## PROBLEM DETAILS
In the data that follows, count every line holding the string "Select" and give the count alone.

## DATA SUPPLIED
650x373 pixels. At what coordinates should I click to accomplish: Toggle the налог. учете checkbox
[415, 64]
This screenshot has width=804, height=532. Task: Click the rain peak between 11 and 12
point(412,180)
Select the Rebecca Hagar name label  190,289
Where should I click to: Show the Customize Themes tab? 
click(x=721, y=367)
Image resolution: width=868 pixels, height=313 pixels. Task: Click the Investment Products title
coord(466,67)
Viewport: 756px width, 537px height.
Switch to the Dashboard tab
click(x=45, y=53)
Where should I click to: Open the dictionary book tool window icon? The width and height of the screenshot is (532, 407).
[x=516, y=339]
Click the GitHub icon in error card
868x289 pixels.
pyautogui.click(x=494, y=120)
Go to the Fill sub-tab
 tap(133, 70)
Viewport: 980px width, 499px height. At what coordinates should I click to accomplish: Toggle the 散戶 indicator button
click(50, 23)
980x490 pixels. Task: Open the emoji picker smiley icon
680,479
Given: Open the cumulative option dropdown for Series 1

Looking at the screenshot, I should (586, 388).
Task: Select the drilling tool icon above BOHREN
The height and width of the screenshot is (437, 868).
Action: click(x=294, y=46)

## RESULT FOR THIS TASK
2